[What to do]:
Skip the images and print the listing exactly.

BEGIN

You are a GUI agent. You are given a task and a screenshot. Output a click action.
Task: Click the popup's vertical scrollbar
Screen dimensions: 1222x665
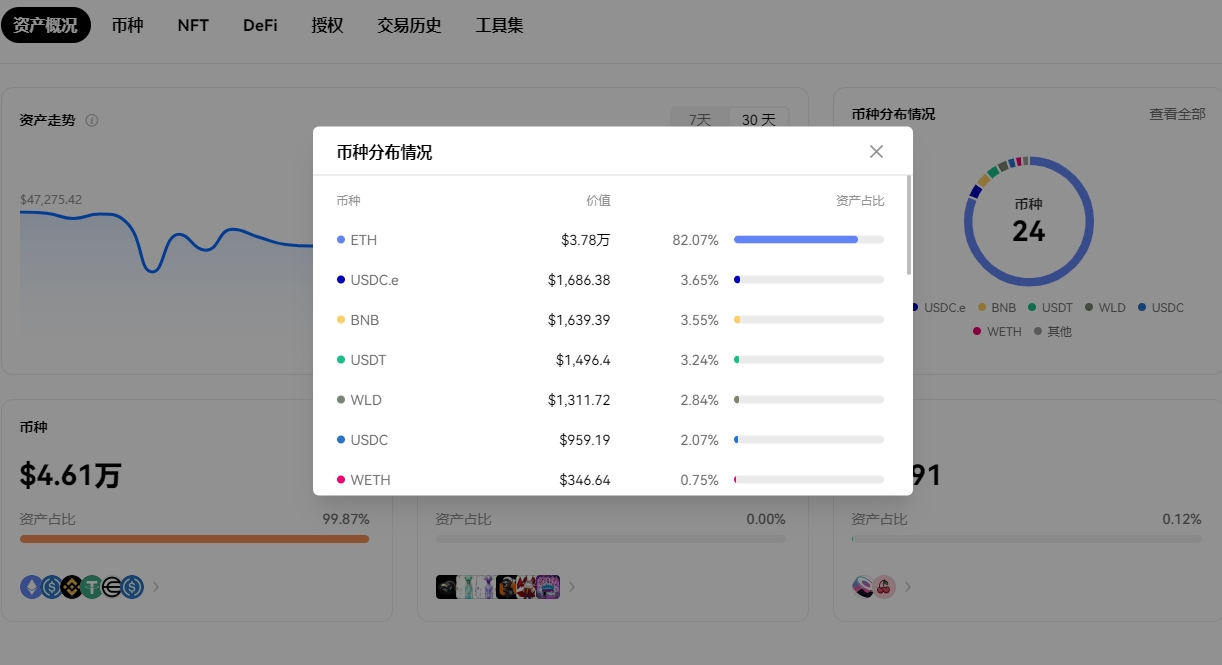pos(908,225)
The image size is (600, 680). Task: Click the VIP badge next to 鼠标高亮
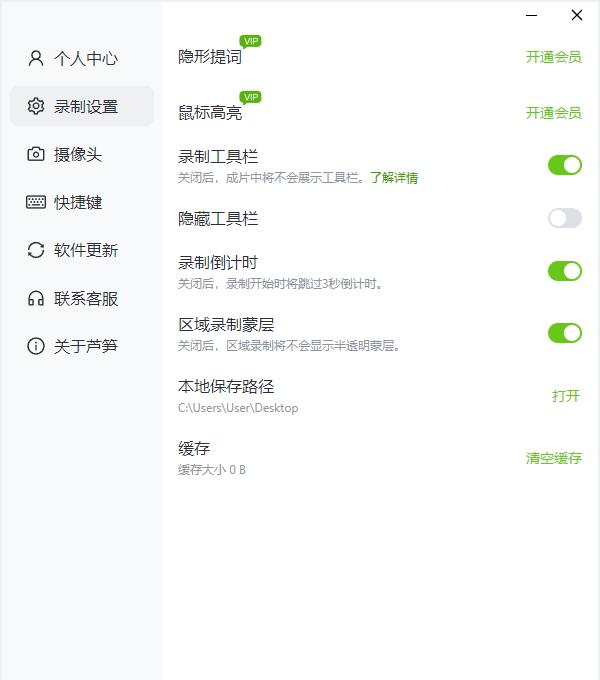tap(251, 97)
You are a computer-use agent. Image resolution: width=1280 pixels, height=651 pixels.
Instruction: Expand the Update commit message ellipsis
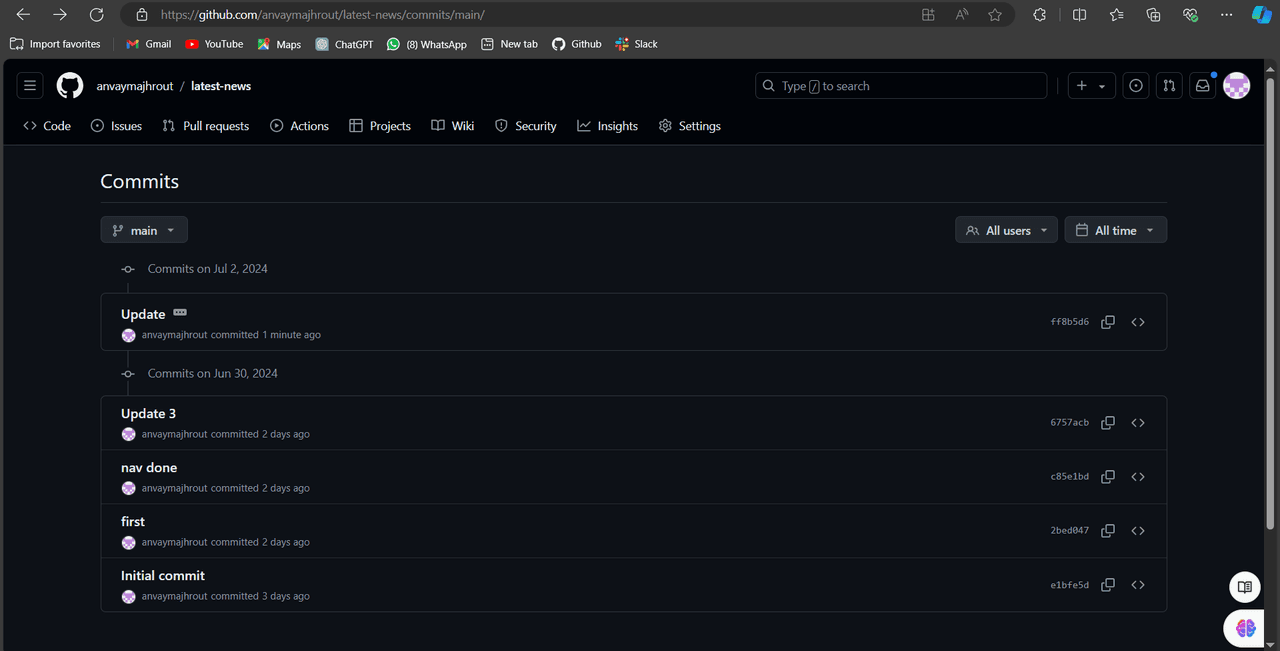tap(180, 313)
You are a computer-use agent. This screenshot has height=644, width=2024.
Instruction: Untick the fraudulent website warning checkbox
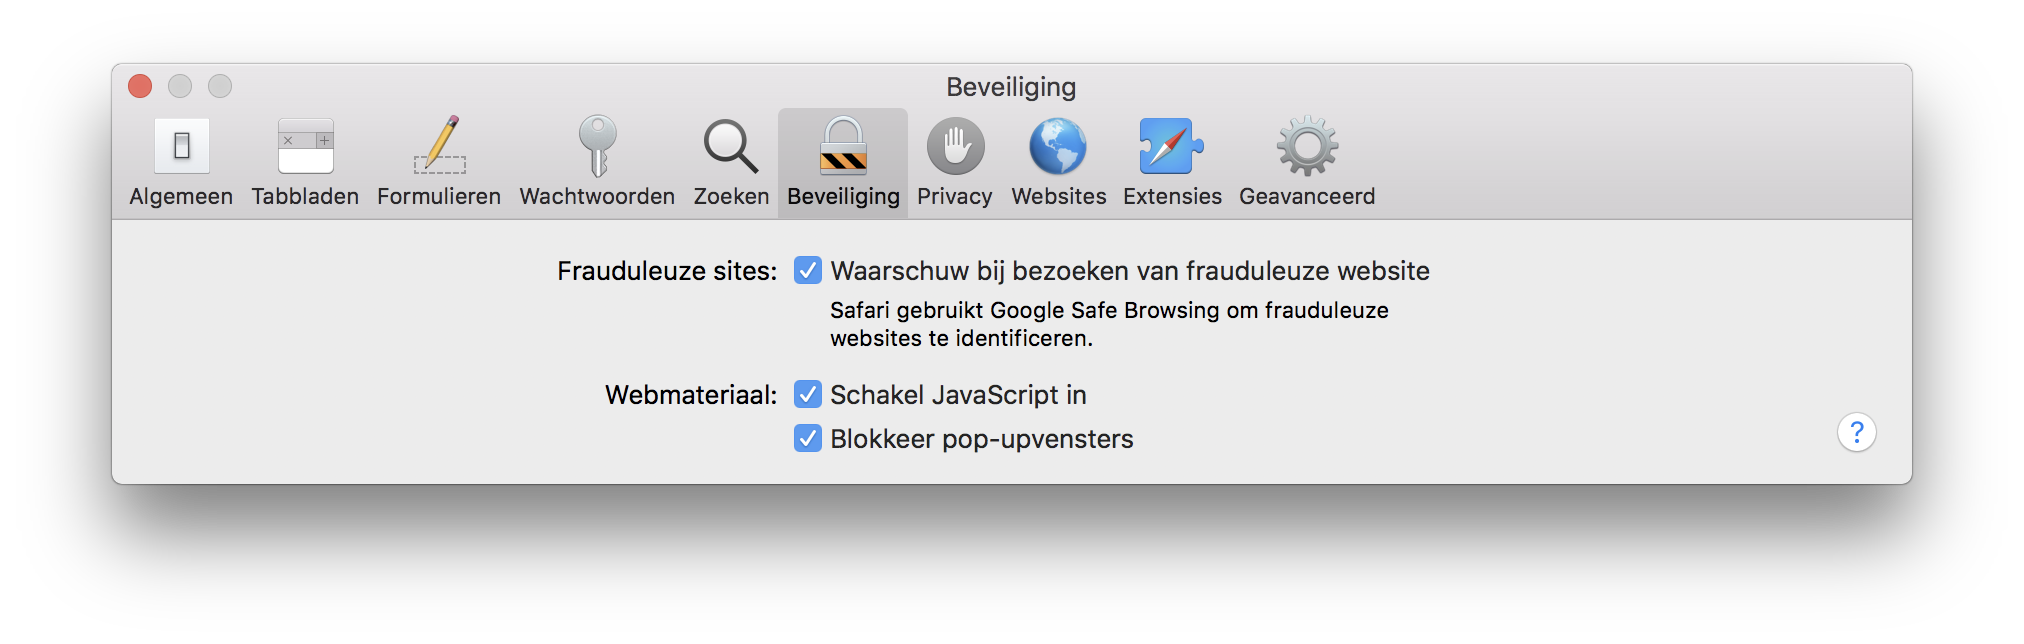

END

[Task output]:
You are a GUI agent. You are given a task and a screenshot. Output a click action.
Task: Click the popup's vertical scrollbar
Screen dimensions: 1222x665
pos(908,225)
The image size is (600, 680). Task: Click the VIP badge next to 鼠标高亮
tap(251, 97)
You are a computer-use agent. Image resolution: width=1280 pixels, height=651 pixels.
Instruction: Expand the Update commit message ellipsis
tap(180, 313)
You are a computer-use agent. This screenshot has height=644, width=2024.
Instruction: Untick the fraudulent website warning checkbox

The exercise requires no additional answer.